Targeting basal-like breast tumors with bromodomain and extraterminal domain (BET) and polo-like kinase inhibitors

// Cristina Nieto-Jimenez 1 , Ana Alcaraz-Sanabria 1 , Javier Perez-Pena 1 , Veronica Corrales-Sanchez 1 , Gemma Serrano-Heras 1 , Eva M. Galan-Moya 3 , Leticia Serrano-Oviedo 1 , Juan Carlos Montero 2 , Miguel Burgos 3 , Juan Llopis 3 , Atanasio Pandiella 2 , Alberto Ocana 3 1 Translational Research Unit, Albacete University Hospital, Albacete, Spain 2 Cancer Research Center, CSIC-University of Salamanca, Salamanca, Spain 3 Centro Regional de Investigaciones Biomedicas (CRIB), Universidad de Castilla La Mancha, Albacete, Spain Correspondence to: Alberto Ocana, email: albertoo@sescam.jccm.es Keywords: breast cancer, triple negative breast cancer, polo-like kinases, BET inhibitors, JQ1 Received: June 20, 2016     Accepted: November 07, 2016     Published: January 3, 2017 ABSTRACT Metastatic triple negative breast cancer (TNBC) is an incurable disease with limited therapeutic options, and no targeted therapies available.

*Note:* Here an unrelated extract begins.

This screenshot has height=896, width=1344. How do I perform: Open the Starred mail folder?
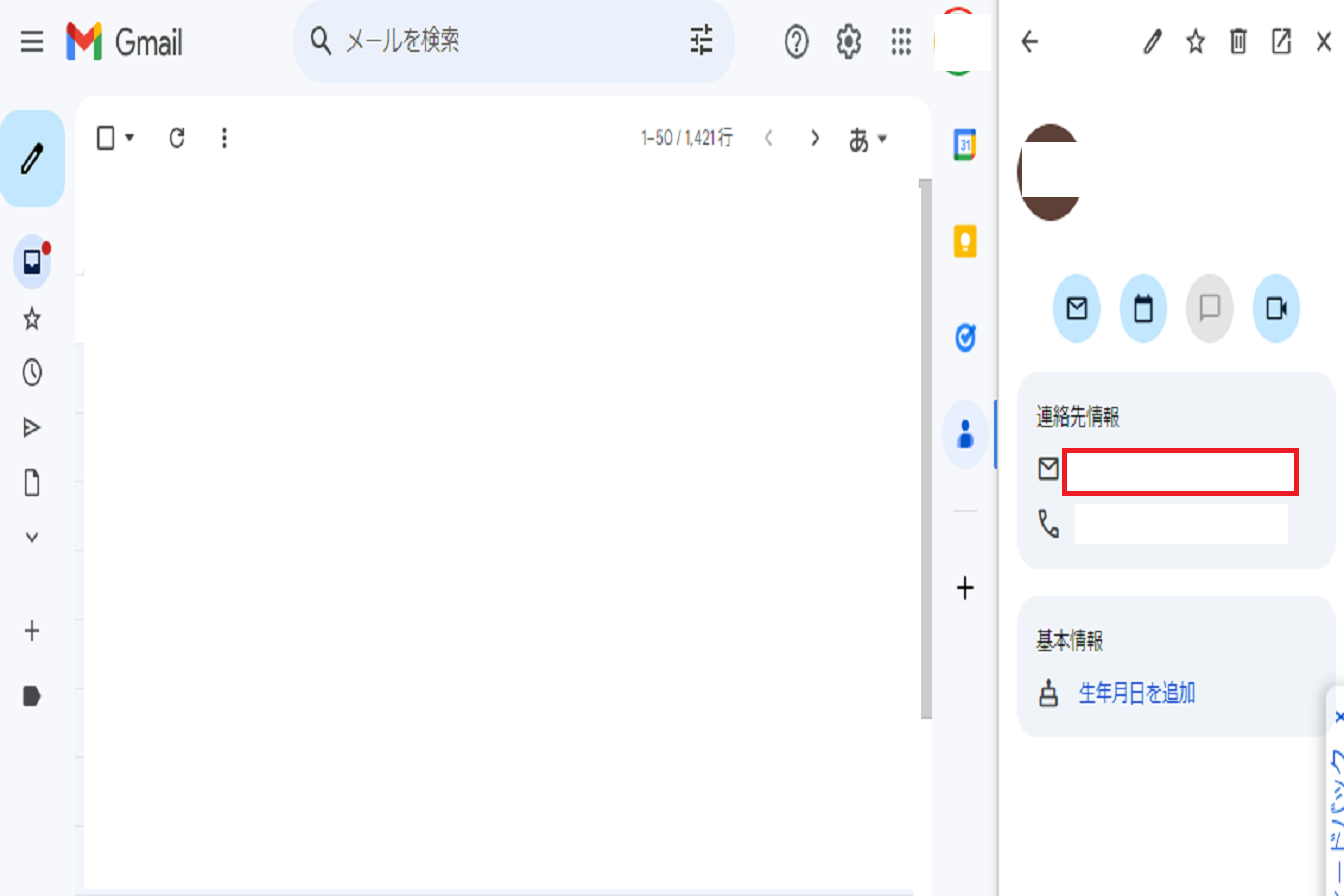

Triple negative tumors and the basal-like genomic subtype, are both characterized by a high proliferation rate and an increase in cell division. In this context, protein kinases involved in the mitotic formation have a relevant role in this tumor subtype. Recently, Bromodomain and extraterminal domain (BET) inhibitors have shown to be active in this disease by modulating the expression of several transcription factors. In this article, by using an “in silico” approach, we identified genomic functions that can be inhibited pharmacologically in basal-like tumors. Functional annotation analyses identified “cell division” and “regulation of transcription” as upregulated functions. When focus on cell division, we identified the polo-like kinase 1 (PLK) as an upregulated kinase. The PLK inhibitor Volasertib had the strongest anti-proliferative effect compared with other inhibitors against mitotic kinases. Gene expression analyses demonstrated that the BET inhibitor JQ1 reduced the expression of kinases involved in cell division, and synergized with Volasertib in a panel of triple negative cell lines. Combination of both agents augmented cell death. Similarly, combination of both compounds reduced the expression of stem cell markers. Globally, this data demonstrates the synergistic interaction between BET and PLK inhibitors, paving the way for their future clinical development.